• [DIRECTION 1] Could you reproduce the passage on women and minorities in STEM word for word?

Women make up 44% of mathematical scientists, while this field only accounts for 5% of all STEM jobs.
When science fields begin to have greater representation of women, they are more likely to be judged as “soft” sciences, while fields that continue to be male-dominated are often considered “hard” sciences. As a field becomes more female-dominated, the shift to being a “soft” science begins with public opinion that it’s less difficult than the male-dominated “hard” science fields.
How Have Things Changed?
Between 1995 and 2017, Black people holding science and engineering (S&E) occupations increased from 3.4% to 5.6%. While women went from holding 22% of these positions to 29%, Black women only saw an increase from 1.25% to 2.47%. Although the proportion of Black women in S&E occupations nearly doubled, they still remain incredibly underrepresented even in comparison to other women.
As of 2016, women make up 47% of all employed adults compared to 45% in 1990. While women hold 75% of health-related jobs, they hold only 14% of engineering jobs. From 1990 to 2016, the number of women in the life science fields increased from 34% to 47% and from 22% to 39% in physical sciences, while decreasing from 32% to 25% in computer roles.
While the statistics for Black Americans in STEM fields show a severe lack in diversity, taking a further look at other minority groups shows a huge gap. Hispanic women make up 2% of STEM careers. For American Indian or Alaska Native and Native Hawaiian or Other Pacific Islander, there are so few women in engineering that the statistics are not available. These women make up 0.02% and 0.03% of STEM careers, respectively.
Between 2009 and 2016, there was a 41.4% increase in the number of degrees and certificates being earned by U.S. citizens. 28.6% more white women were earning degrees and certifications while only 24.3% of Black people were. In 2016, white women alone earned more Bachelor’s, Master’s, and Ph.D. degrees than both Black men and women. White women also earned the majority Bachelor’s, Master’s, and Ph.D. degrees in 2016 compared to all women.
The average individual in a STEM field will make two-thirds more than those with non-STEM jobs. Even within the same level of education, those working in a STEM field will earn more than those working non-STEM jobs. Black people earned 81% as much as white people in STEM jobs, while only earning 73% as much in non-STEM jobs. Although Black people are able to lessen the pay gap by entering into STEM, accessing these careers is harder. Even with a STEM degree, Black people earn 13% less than their white counterparts.

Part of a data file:
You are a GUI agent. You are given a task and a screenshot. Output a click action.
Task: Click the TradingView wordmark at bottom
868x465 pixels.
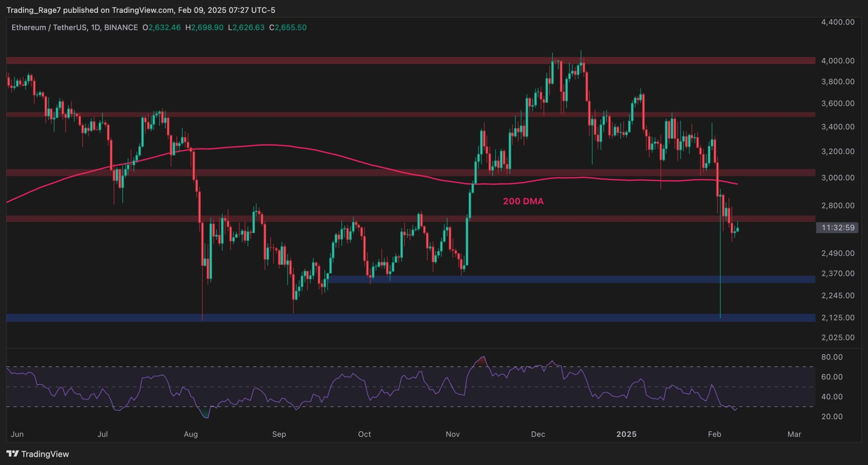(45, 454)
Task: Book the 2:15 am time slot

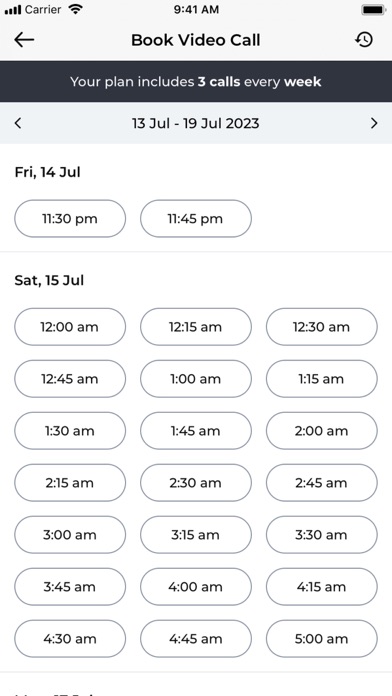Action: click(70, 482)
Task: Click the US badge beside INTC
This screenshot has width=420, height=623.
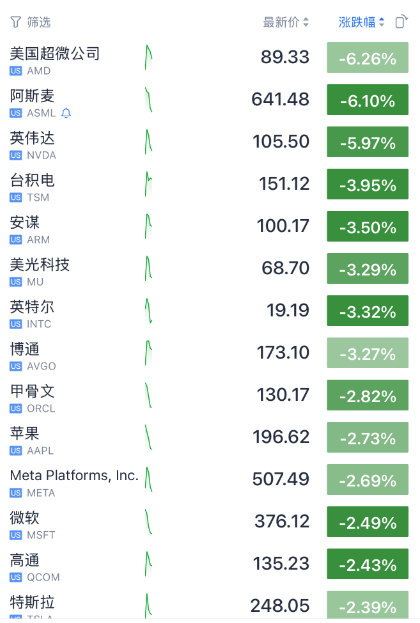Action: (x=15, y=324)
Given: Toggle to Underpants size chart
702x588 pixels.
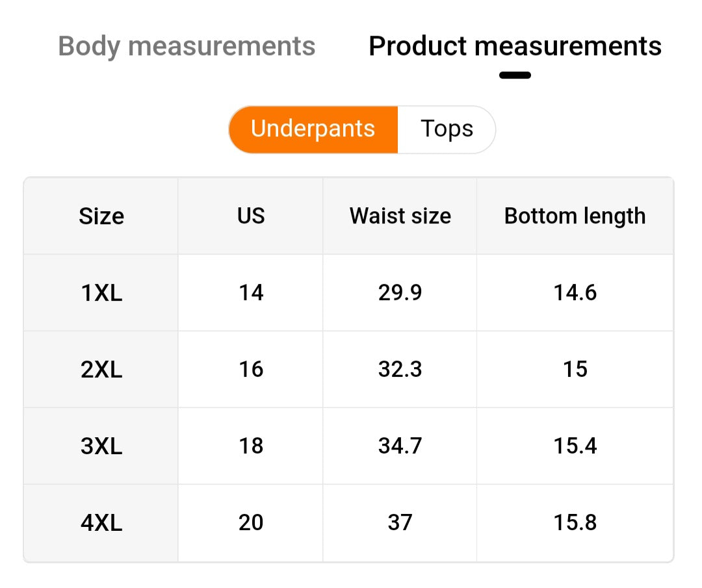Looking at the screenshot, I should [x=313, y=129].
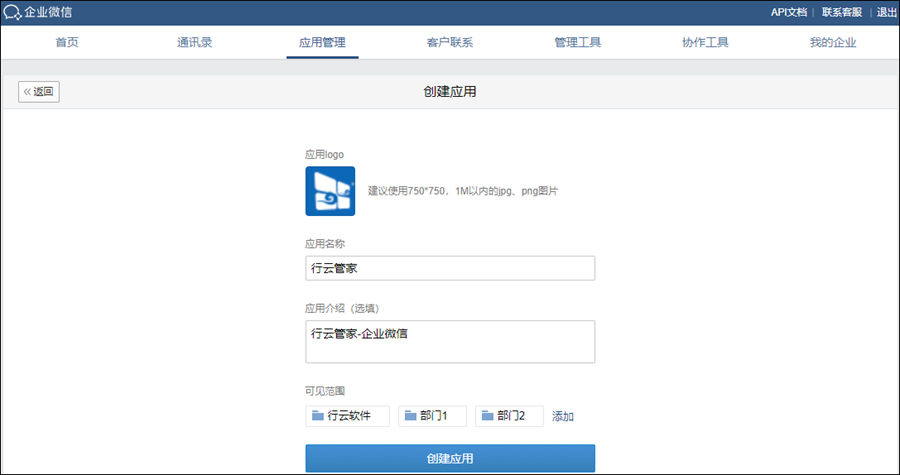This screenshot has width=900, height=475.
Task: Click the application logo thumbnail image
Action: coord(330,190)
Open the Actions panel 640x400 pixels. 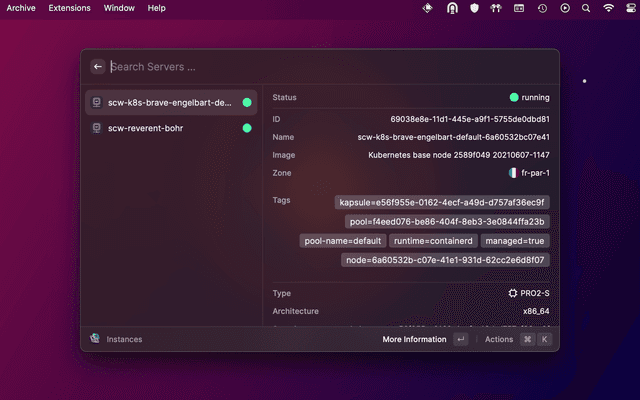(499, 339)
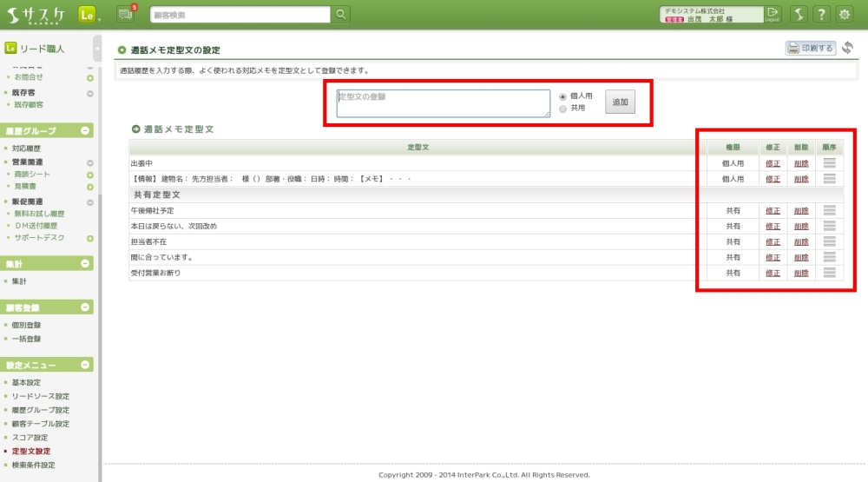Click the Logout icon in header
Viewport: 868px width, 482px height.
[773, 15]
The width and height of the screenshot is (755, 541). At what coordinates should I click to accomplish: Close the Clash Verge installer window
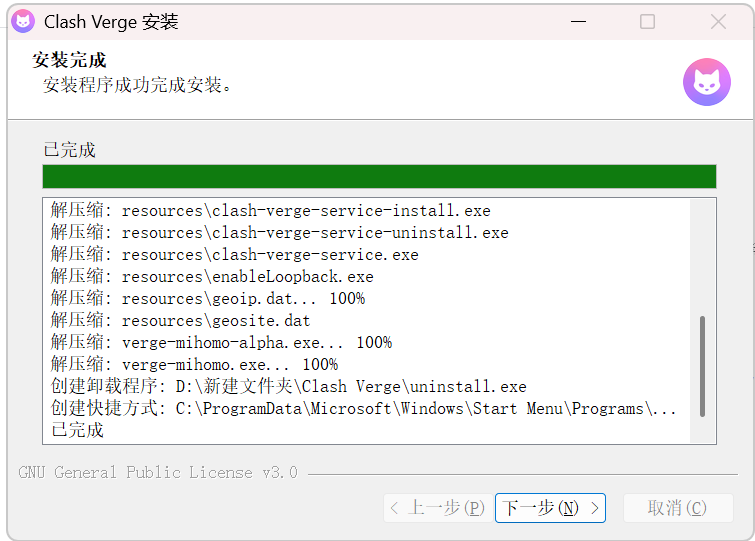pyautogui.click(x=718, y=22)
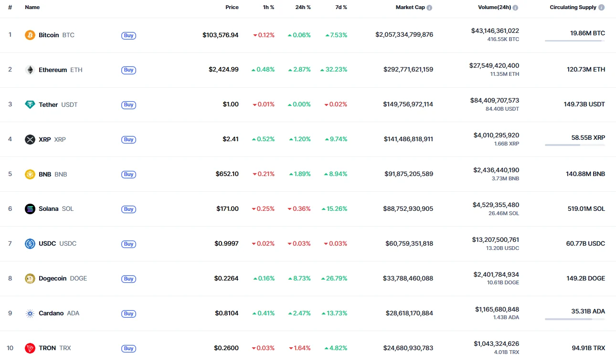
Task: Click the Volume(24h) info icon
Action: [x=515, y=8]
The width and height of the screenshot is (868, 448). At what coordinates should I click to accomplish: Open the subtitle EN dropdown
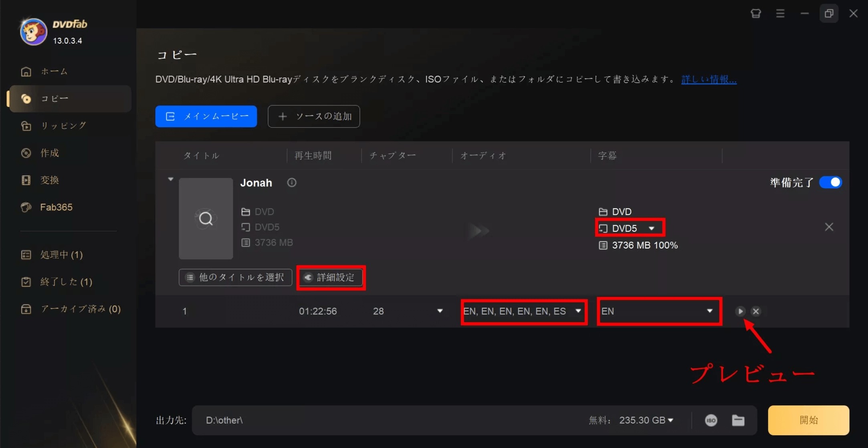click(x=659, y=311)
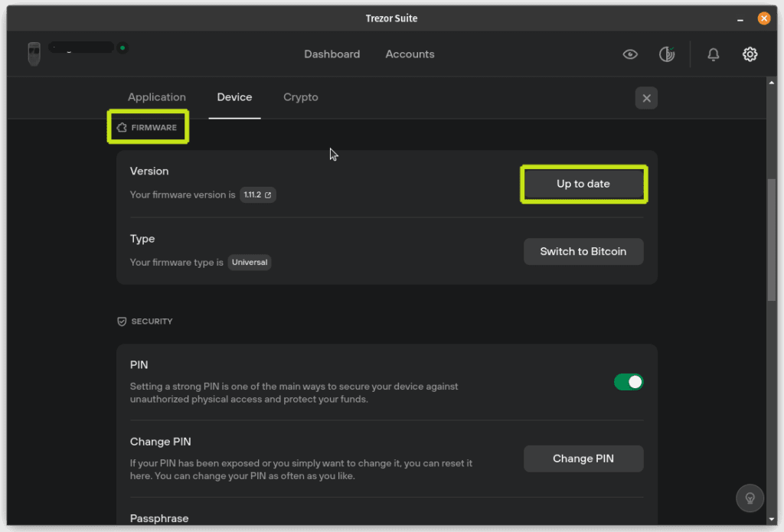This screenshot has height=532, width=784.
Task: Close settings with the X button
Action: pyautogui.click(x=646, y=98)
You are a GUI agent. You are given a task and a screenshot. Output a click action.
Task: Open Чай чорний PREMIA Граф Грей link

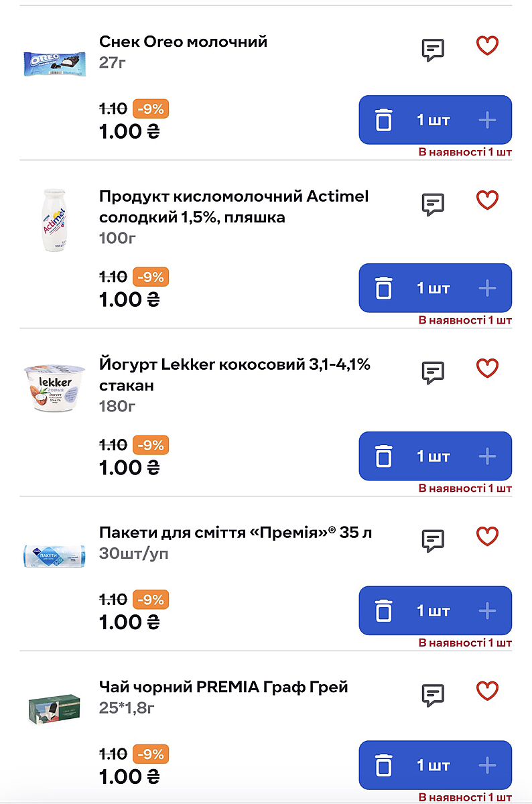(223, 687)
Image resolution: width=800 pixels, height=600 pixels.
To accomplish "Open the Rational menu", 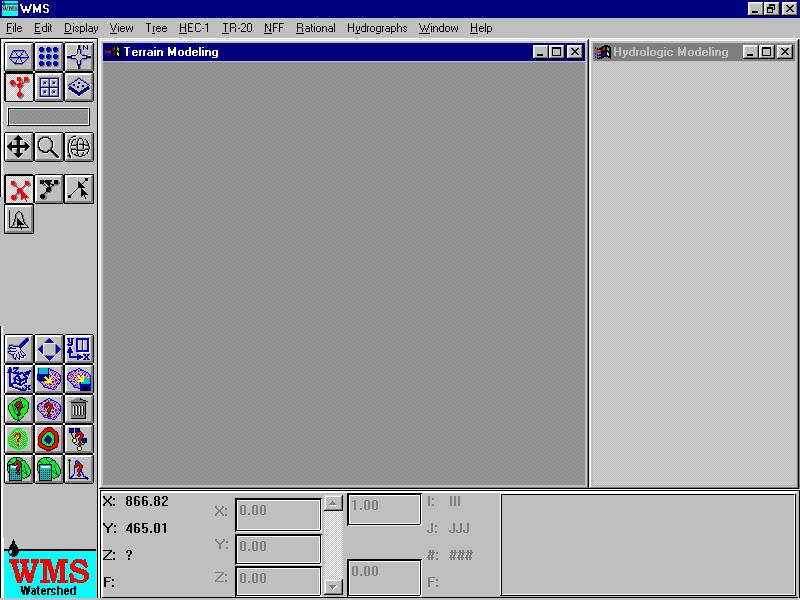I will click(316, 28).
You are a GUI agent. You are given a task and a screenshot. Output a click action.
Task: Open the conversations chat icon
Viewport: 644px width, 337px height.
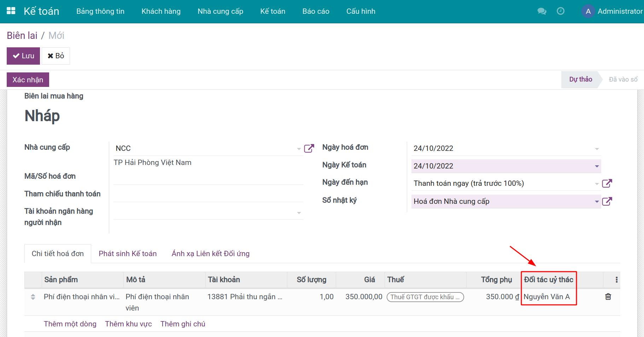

• [DIRECTION 2] Can you update the records from their start through the line with "Action: (x=15, y=324)", replacing "screenshot" with "screen capture" and leaving everything else as it is? Omit the pictures from your answer.

• [FULL OUTPUT 1]
Women make up 44% of mathematical scientists, while this field only accounts for 5% of all STEM jobs.
When science fields begin to have greater representation of women, they are more likely to be judged as “soft” sciences, while fields that continue to be male-dominated are often considered “hard” sciences. As a field becomes more female-dominated, the shift to being a “soft” science begins with public opinion that it’s less difficult than the male-dominated “hard” science fields.
How Have Things Changed?
Between 1995 and 2017, Black people holding science and engineering (S&E) occupations increased from 3.4% to 5.6%. While women went from holding 22% of these positions to 29%, Black women only saw an increase from 1.25% to 2.47%. Although the proportion of Black women in S&E occupations nearly doubled, they still remain incredibly underrepresented even in comparison to other women.
As of 2016, women make up 47% of all employed adults compared to 45% in 1990. While women hold 75% of health-related jobs, they hold only 14% of engineering jobs. From 1990 to 2016, the number of women in the life science fields increased from 34% to 47% and from 22% to 39% in physical sciences, while decreasing from 32% to 25% in computer roles.
While the statistics for Black Americans in STEM fields show a severe lack in diversity, taking a further look at other minority groups shows a huge gap. Hispanic women make up 2% of STEM careers. For American Indian or Alaska Native and Native Hawaiian or Other Pacific Islander, there are so few women in engineering that the statistics are not available. These women make up 0.02% and 0.03% of STEM careers, respectively.
Between 2009 and 2016, there was a 41.4% increase in the number of degrees and certificates being earned by U.S. citizens. 28.6% more white women were earning degrees and certifications while only 24.3% of Black people were. In 2016, white women alone earned more Bachelor’s, Master’s, and Ph.D. degrees than both Black men and women. White women also earned the majority Bachelor’s, Master’s, and Ph.D. degrees in 2016 compared to all women.
The average individual in a STEM field will make two-thirds more than those with non-STEM jobs. Even within the same level of education, those working in a STEM field will earn more than those working non-STEM jobs. Black people earned 81% as much as white people in STEM jobs, while only earning 73% as much in non-STEM jobs. Although Black people are able to lessen the pay gap by entering into STEM, accessing these careers is harder. Even with a STEM degree, Black people earn 13% less than their white counterparts.

• [FULL OUTPUT 2]
You are a GUI agent. You are given a task and a screen capture. Output a click action.
Task: Click the TradingView wordmark at bottom
868x465 pixels.
(45, 454)
Task: Book the 2:15 am time slot

Action: click(70, 482)
Task: Click the US badge beside INTC
This screen capture has width=420, height=623.
Action: (x=15, y=324)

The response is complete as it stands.